Bipolar disorder is a serious mental health disorder, one that is defined by extreme mood swings. Those who live with bipolar disorder often fight madly to escape the deep depressive episodes they experience – and strive just as hard to achieve and maintain the ebullient manic episodes that also characterize the disorder.
Many bipolar patients report that they feel exuberant, creative and undefeatable when they experience manic periods, and some even stop taking medication that helps them balance their moods in favor of experiencing these highs even though they come with extreme lows as well.
It’s also not uncommon for a bipolar disorder patient to seek to achieve these feelings of mania through artificial means, taking stimulant drugs like cocaine, crack and crystal meth that provide similar feelings, like:
- Extra energy
- Increased sociability
- Intense focus
- Feelings of empowerment
Unfortunately, the result is usually a dependence upon the stimulant as well as a change to the drugs’ effects. After taking the drug chronically, rather than feeling happy while under the influence, patients report that they instead feel surly and paranoid while high.
Additionally, when the depressive periods inevitably strike, they are stronger and longer lasting. Many patients even report feeling suicidal due to the combination of crashing after a cocaine or prescription stimulant binge and the bipolar disorder.

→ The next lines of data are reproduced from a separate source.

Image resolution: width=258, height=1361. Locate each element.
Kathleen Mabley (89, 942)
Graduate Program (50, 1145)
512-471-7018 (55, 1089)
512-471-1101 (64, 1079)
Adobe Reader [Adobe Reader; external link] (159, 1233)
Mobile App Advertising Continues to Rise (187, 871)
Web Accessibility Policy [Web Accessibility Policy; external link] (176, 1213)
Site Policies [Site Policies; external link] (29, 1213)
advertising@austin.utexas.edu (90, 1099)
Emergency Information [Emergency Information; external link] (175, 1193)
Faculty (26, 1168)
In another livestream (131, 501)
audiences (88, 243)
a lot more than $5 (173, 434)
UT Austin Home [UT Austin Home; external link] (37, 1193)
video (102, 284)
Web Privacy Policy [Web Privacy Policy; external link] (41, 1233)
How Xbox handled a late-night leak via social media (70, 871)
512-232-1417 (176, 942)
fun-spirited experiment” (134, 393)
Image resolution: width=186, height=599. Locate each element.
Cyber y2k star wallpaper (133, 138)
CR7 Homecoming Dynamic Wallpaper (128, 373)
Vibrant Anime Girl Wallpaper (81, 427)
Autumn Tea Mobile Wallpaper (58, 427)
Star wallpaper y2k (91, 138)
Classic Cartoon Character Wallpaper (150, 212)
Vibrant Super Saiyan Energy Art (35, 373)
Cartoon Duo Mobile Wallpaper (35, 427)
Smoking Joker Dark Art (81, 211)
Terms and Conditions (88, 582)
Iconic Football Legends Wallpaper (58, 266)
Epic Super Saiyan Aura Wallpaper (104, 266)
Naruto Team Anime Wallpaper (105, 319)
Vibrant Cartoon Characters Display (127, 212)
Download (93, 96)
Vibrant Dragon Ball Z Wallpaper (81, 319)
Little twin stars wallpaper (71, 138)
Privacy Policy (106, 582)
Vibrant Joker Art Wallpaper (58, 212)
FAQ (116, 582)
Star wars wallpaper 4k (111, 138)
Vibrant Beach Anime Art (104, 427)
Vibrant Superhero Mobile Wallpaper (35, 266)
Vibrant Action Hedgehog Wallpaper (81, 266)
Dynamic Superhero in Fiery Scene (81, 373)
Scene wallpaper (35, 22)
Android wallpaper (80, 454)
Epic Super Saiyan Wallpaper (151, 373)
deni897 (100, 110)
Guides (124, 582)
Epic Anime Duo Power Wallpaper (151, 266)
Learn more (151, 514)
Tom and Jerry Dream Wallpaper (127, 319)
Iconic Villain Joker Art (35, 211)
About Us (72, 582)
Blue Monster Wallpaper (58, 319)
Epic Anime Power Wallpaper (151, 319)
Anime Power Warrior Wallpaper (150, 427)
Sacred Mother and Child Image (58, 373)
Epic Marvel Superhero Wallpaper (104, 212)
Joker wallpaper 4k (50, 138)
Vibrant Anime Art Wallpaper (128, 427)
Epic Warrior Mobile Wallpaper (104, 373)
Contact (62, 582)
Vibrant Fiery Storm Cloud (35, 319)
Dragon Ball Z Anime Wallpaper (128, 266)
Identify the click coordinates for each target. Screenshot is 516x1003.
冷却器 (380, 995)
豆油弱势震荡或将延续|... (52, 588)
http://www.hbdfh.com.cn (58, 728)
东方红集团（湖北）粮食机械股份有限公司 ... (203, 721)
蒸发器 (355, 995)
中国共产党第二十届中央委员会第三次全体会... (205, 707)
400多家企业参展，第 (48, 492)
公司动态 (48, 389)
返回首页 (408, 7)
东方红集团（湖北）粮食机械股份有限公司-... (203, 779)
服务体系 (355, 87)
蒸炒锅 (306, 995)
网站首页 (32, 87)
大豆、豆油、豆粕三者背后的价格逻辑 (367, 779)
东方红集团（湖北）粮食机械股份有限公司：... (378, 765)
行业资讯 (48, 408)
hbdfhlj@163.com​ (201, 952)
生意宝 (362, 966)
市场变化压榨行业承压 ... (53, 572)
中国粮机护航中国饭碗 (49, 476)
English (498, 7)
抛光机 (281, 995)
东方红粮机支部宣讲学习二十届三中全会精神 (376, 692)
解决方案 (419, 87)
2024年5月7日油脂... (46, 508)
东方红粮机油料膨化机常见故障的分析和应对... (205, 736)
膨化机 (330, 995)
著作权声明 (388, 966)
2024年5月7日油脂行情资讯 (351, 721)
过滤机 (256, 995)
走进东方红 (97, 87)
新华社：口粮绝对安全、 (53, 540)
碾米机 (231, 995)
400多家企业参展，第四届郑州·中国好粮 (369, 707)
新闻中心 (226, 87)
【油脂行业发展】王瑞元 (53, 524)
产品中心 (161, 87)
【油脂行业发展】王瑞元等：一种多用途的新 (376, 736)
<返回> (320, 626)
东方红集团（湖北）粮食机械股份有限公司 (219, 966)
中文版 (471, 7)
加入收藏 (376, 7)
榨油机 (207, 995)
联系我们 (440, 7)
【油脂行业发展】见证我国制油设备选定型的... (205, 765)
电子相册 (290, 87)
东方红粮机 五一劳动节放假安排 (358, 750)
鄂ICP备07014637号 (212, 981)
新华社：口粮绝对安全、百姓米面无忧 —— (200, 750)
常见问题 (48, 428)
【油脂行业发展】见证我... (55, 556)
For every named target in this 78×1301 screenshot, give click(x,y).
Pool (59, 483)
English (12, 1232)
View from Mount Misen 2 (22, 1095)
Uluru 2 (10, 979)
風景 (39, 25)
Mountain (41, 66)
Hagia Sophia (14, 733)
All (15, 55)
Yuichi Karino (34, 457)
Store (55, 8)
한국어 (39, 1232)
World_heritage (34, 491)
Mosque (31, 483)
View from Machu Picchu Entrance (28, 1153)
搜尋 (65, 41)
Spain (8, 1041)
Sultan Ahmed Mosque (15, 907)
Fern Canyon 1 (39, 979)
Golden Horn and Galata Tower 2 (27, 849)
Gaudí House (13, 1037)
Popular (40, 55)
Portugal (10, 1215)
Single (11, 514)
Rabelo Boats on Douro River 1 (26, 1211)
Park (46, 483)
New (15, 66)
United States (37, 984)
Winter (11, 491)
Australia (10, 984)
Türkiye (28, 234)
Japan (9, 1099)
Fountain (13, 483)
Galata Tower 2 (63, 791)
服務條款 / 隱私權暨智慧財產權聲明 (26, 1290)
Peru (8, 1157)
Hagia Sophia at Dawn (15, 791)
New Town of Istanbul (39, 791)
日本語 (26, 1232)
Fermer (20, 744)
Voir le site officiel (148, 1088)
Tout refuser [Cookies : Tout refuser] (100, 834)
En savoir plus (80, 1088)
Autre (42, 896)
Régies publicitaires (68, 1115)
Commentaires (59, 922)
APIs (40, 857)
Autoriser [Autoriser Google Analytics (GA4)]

So how can you address the problem proactively when your loved one struggles with bipolar disorder as well as addiction?
The Drug Abuse Problem
It may seem intuitive to address the drug addiction first and then focus on treating the bipolar disorder. Many families assume that because the symptoms of bipolar disorder were often the primary issue that the addiction issue is just another problematic symptom.
Common Drugs of Abuse Among Bipolar Patients
- Prescription stimulant drugs (e.g., Adderall)
- Crystal meth
While this may be true, the cravings for drugs and alcohol are often deeply connected to the bipolar symptoms. That is, when a patient begins to shift into a depressed mood, they start to crave cocaine or stimulant prescription drugs like Adderall.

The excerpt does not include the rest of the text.